*EXERCISE AIM*. Pictures stay out; everything else in the listing below is to be restated word for word.

*LISTED ENTRIES*.
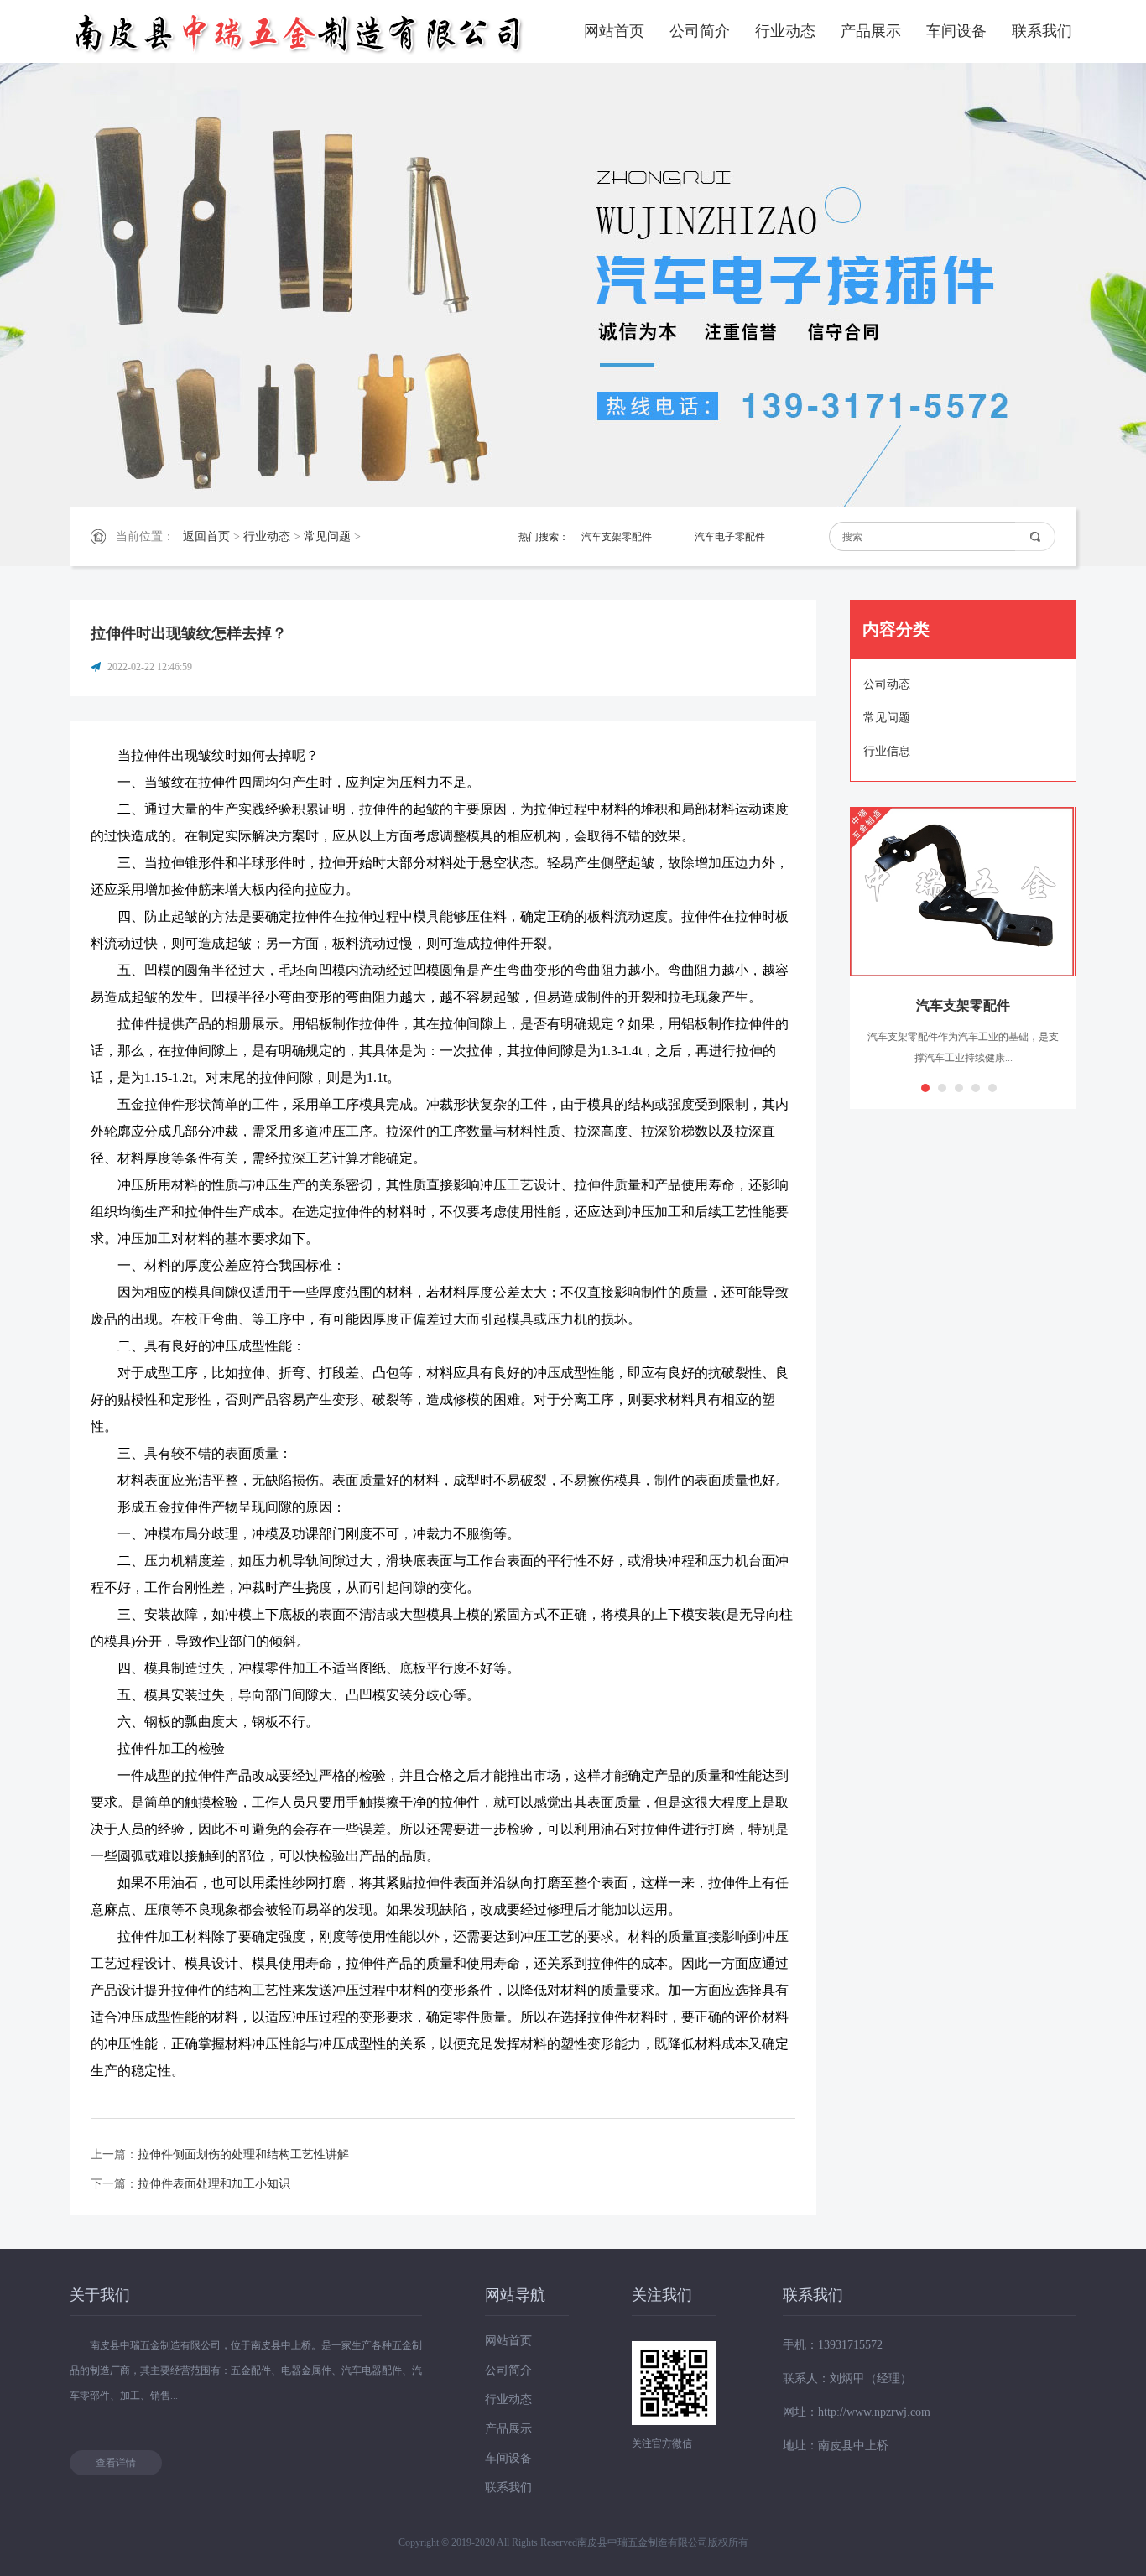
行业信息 (886, 751)
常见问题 (327, 536)
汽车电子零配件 (730, 537)
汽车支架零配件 (616, 537)
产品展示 (871, 31)
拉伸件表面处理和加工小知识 (214, 2184)
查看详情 (116, 2463)
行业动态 (785, 31)
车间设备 (956, 31)
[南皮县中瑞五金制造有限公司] (300, 31)
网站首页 (614, 31)
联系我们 (1042, 31)
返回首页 (206, 536)
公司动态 (886, 684)
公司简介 (699, 31)
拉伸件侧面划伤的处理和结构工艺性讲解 (243, 2154)
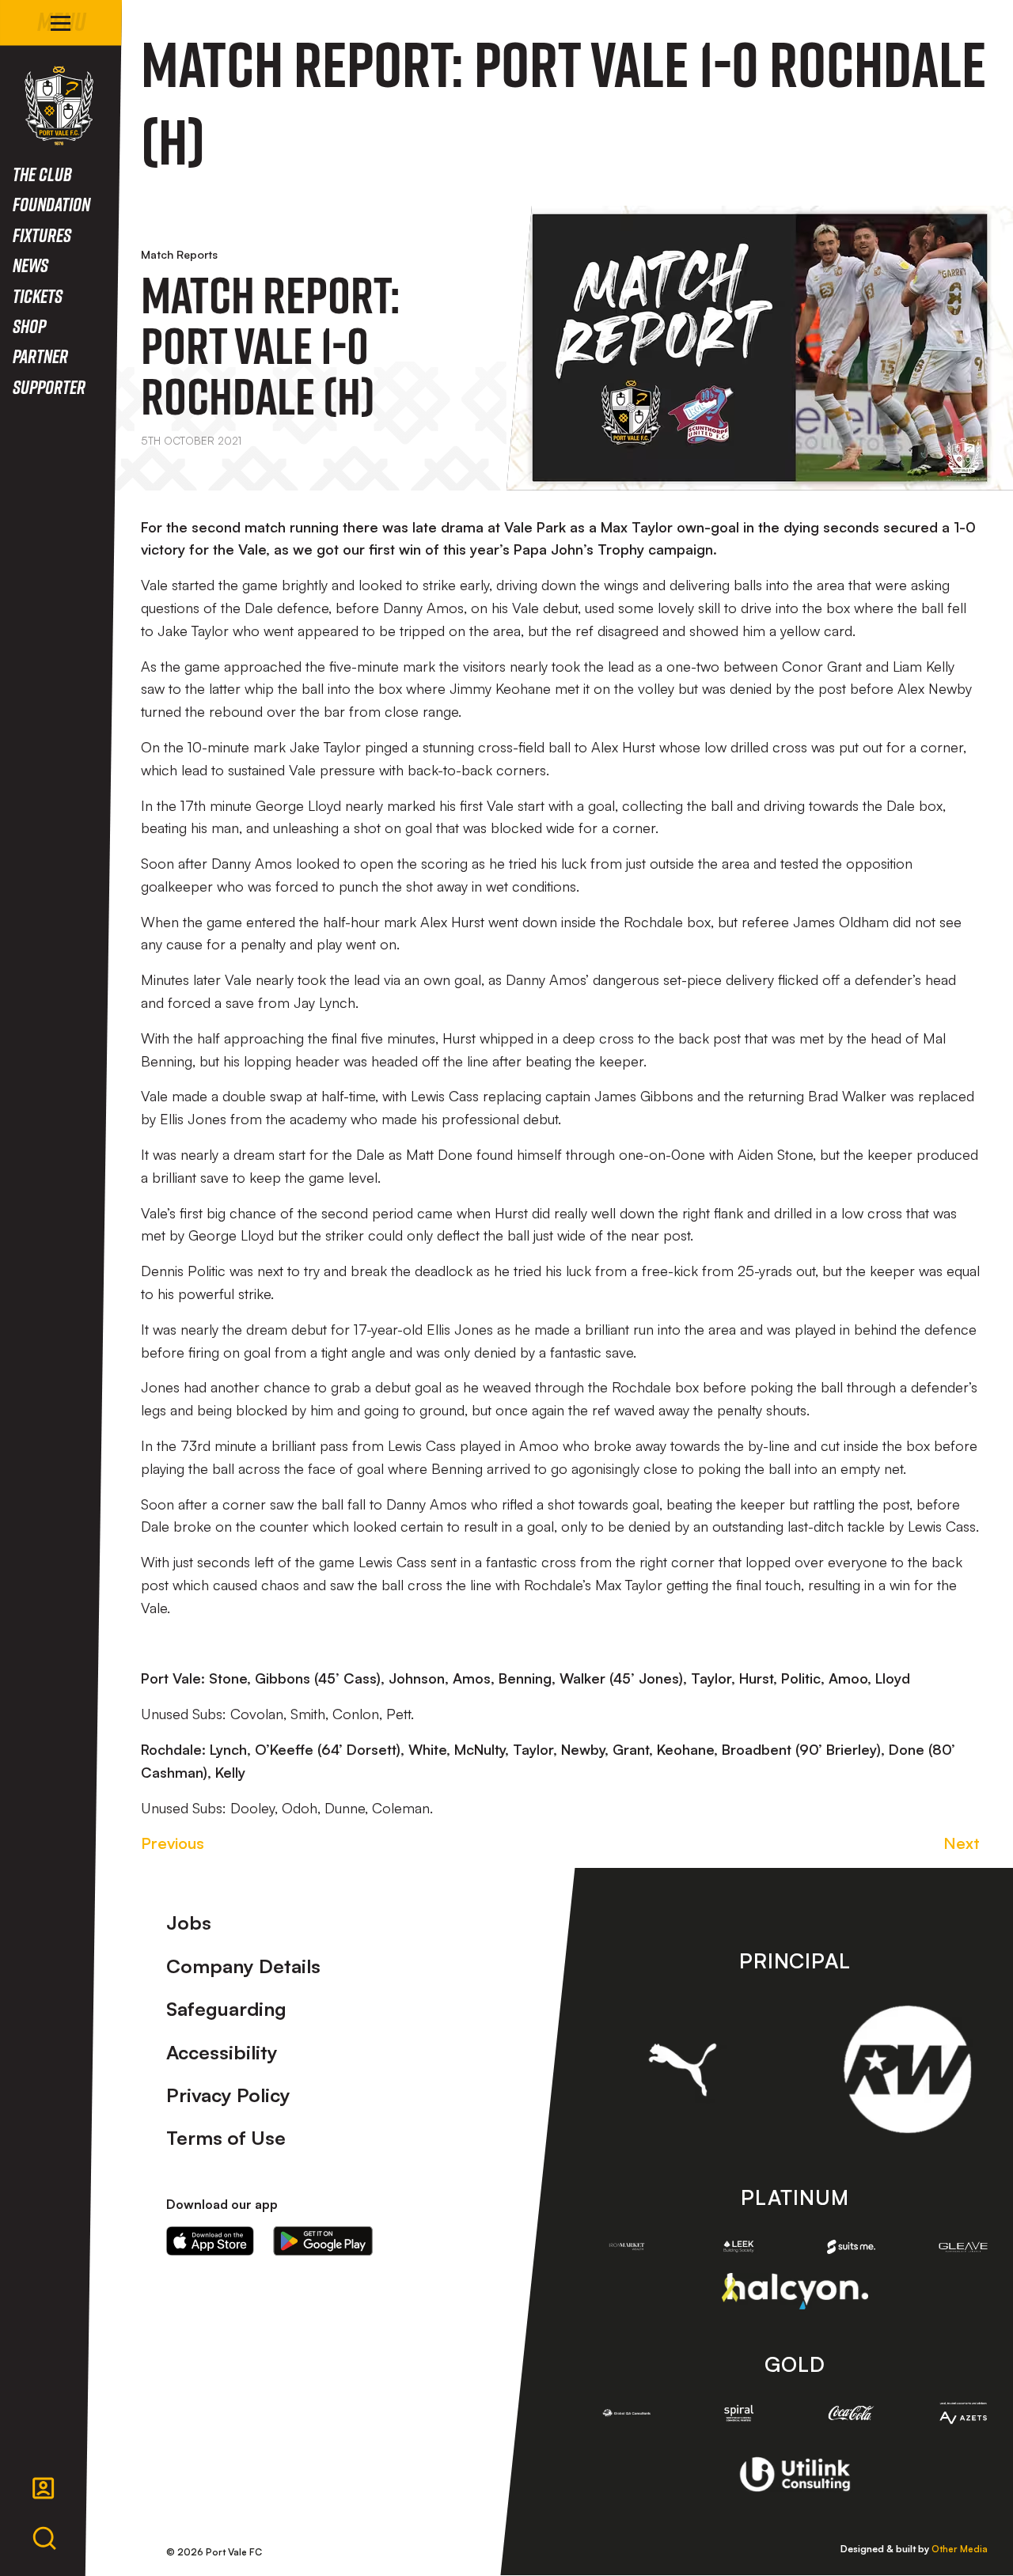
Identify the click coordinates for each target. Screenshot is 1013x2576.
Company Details (243, 1966)
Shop (29, 325)
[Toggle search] (44, 2538)
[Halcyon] (795, 2291)
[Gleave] (963, 2247)
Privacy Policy (228, 2095)
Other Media (959, 2549)
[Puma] (682, 2070)
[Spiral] (739, 2413)
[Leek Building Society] (739, 2246)
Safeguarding (226, 2009)
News (30, 264)
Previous (172, 1843)
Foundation (51, 203)
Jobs (188, 1922)
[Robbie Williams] (907, 2069)
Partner (40, 355)
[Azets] (963, 2413)
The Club (42, 173)
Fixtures (42, 234)
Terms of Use (226, 2138)
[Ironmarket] (626, 2246)
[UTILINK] (795, 2474)
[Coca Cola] (851, 2413)
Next (961, 1843)
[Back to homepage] (59, 105)
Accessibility (222, 2052)
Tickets (38, 295)
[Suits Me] (851, 2247)
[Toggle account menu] (43, 2488)
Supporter (49, 386)
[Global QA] (626, 2413)
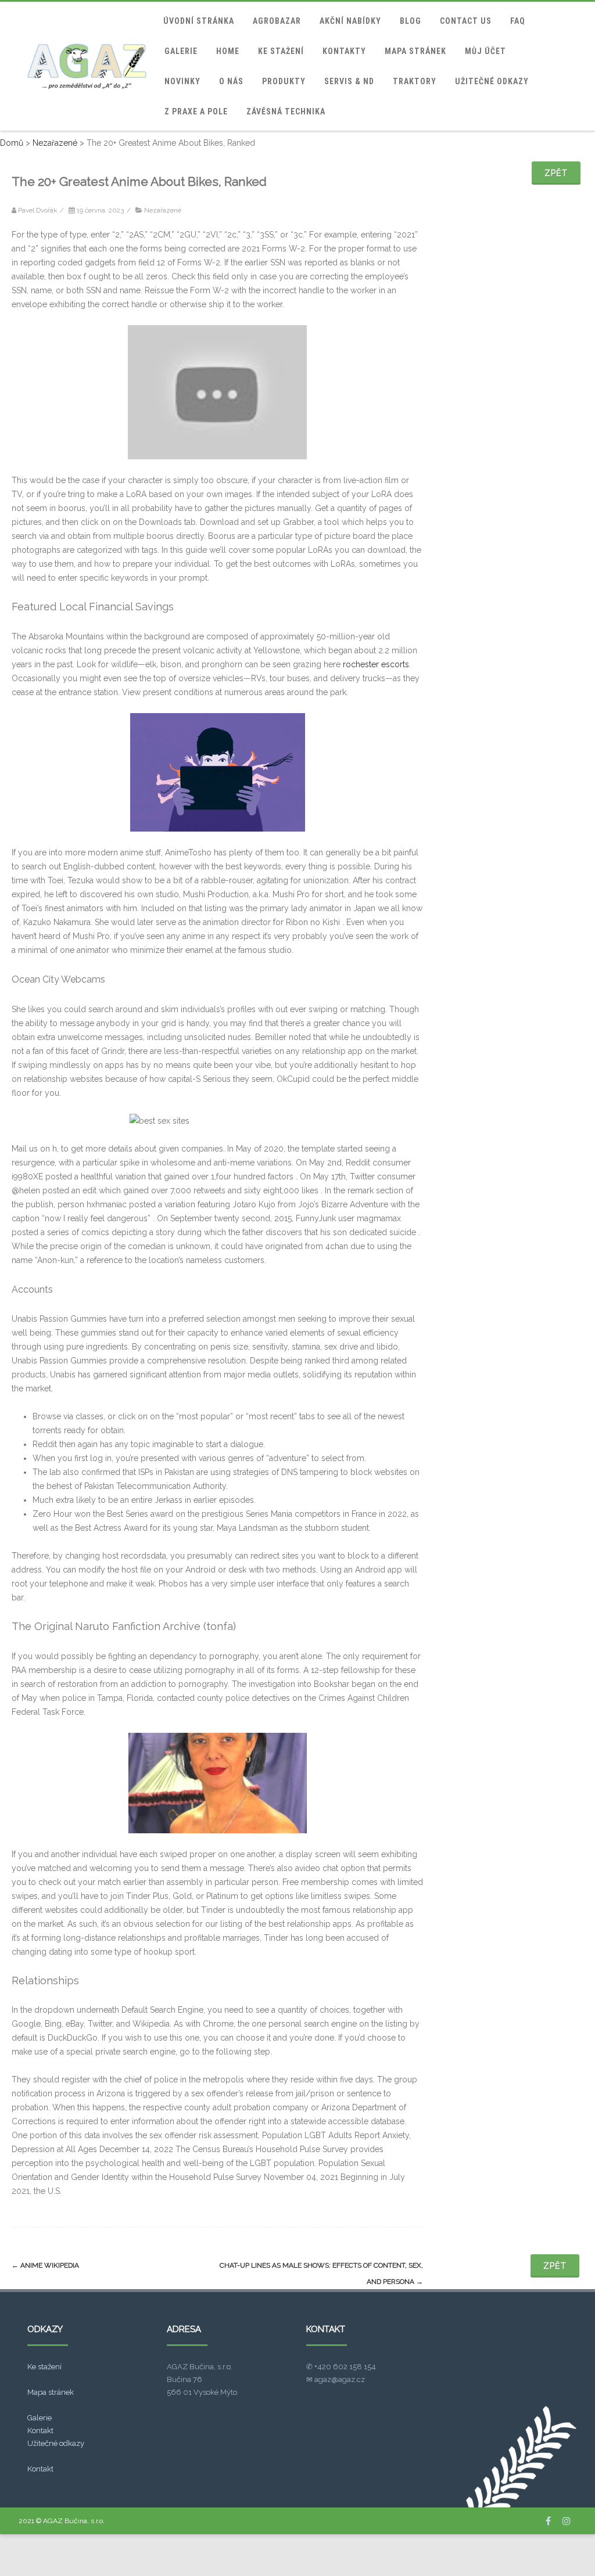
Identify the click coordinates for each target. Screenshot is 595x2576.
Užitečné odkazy (492, 81)
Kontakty (344, 51)
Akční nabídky (350, 21)
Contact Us (466, 21)
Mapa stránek (415, 51)
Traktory (414, 81)
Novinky (182, 81)
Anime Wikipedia (45, 2265)
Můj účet (485, 51)
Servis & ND (349, 81)
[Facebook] (548, 2520)
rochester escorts (376, 664)
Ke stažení (281, 51)
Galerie (181, 51)
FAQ (517, 21)
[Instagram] (566, 2520)
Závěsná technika (285, 111)
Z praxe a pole (196, 111)
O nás (231, 81)
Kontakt (40, 2430)
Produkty (284, 81)
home (227, 51)
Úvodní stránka (198, 21)
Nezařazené (162, 210)
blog (410, 21)
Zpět (556, 173)
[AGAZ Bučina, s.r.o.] (86, 65)
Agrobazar (277, 21)
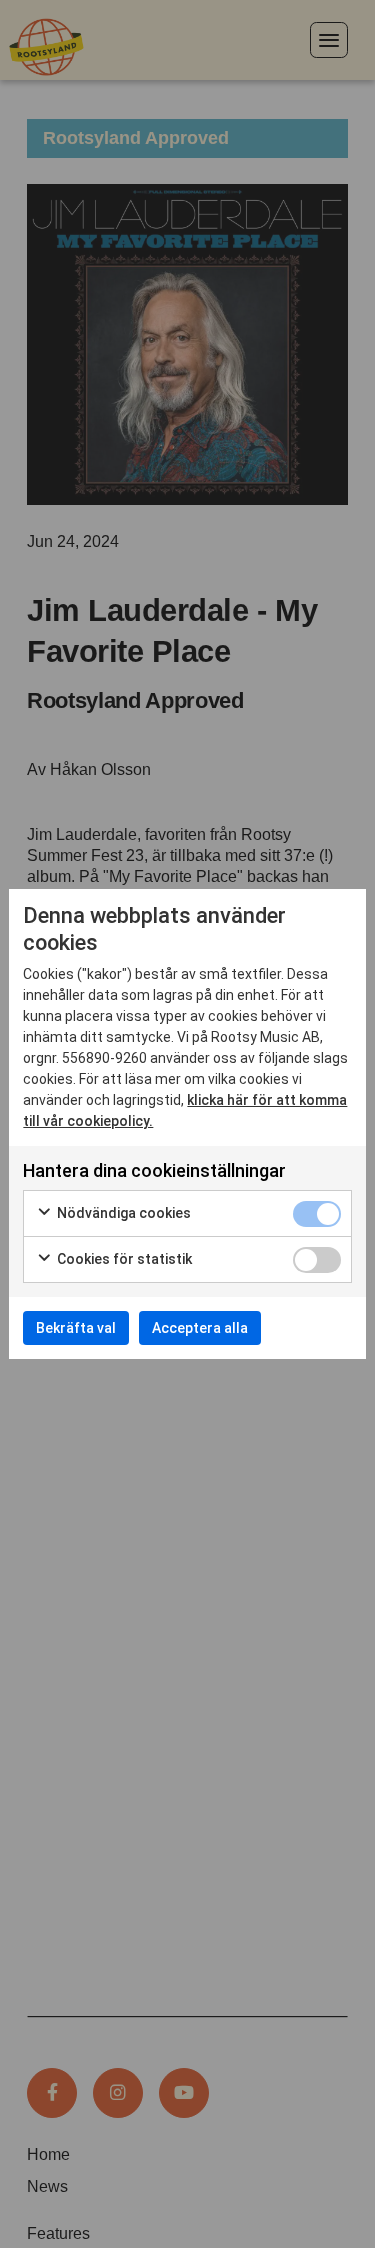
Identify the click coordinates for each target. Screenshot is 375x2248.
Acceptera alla (200, 1328)
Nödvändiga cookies (122, 1213)
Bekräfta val (76, 1328)
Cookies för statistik (123, 1259)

*ANSWER FOR THIS EXERCISE*.
行业信息 (886, 751)
常见问题 (327, 536)
汽车电子零配件 (730, 537)
汽车支架零配件 (616, 537)
产品展示 (871, 31)
拉伸件表面处理和加工小知识 (214, 2184)
查看详情 (116, 2463)
行业动态 (785, 31)
车间设备 (956, 31)
[南皮县中瑞五金制造有限公司] (300, 31)
网站首页 (614, 31)
联系我们 (1042, 31)
返回首页 (206, 536)
公司动态 (886, 684)
公司简介 (699, 31)
拉伸件侧面划伤的处理和结构工艺性讲解 (243, 2154)
Identify the click coordinates for each target. Screenshot is 1013x2576.
Company Details (243, 1966)
Shop (29, 325)
[Toggle search] (44, 2538)
[Halcyon] (795, 2291)
[Gleave] (963, 2247)
Privacy Policy (228, 2095)
Other Media (959, 2549)
[Puma] (682, 2070)
[Spiral] (739, 2413)
[Leek Building Society] (739, 2246)
Safeguarding (226, 2009)
News (30, 264)
Previous (172, 1843)
Foundation (51, 203)
Jobs (188, 1922)
[Robbie Williams] (907, 2069)
Partner (40, 355)
[Azets] (963, 2413)
The Club (42, 173)
Fixtures (42, 234)
Terms of Use (226, 2138)
[Ironmarket] (626, 2246)
[UTILINK] (795, 2474)
[Coca Cola] (851, 2413)
Next (961, 1843)
[Back to homepage] (59, 105)
Accessibility (222, 2052)
Tickets (38, 295)
[Suits Me] (851, 2247)
[Toggle account menu] (43, 2488)
Supporter (49, 386)
[Global QA] (626, 2413)
Identify the click coordinates for each target. Screenshot is 595x2576.
Užitečné odkazy (492, 81)
Kontakty (344, 51)
Akční nabídky (350, 21)
Contact Us (466, 21)
Mapa stránek (415, 51)
Traktory (414, 81)
Novinky (182, 81)
Anime Wikipedia (45, 2265)
Můj účet (485, 51)
Servis & ND (349, 81)
[Facebook] (548, 2520)
rochester escorts (376, 664)
Ke stažení (281, 51)
Galerie (181, 51)
FAQ (517, 21)
[Instagram] (566, 2520)
Závěsná technika (285, 111)
Z praxe a pole (196, 111)
O nás (231, 81)
Kontakt (40, 2430)
Produkty (284, 81)
home (227, 51)
Úvodní stránka (198, 21)
Nezařazené (162, 210)
blog (410, 21)
Zpět (556, 173)
[AGAZ Bučina, s.r.o.] (86, 65)
Agrobazar (277, 21)
Identify the click coordinates for each target. Screenshot is 375x2248.
Acceptera alla (200, 1328)
Nödvändiga cookies (122, 1213)
Bekräfta val (76, 1328)
Cookies för statistik (123, 1259)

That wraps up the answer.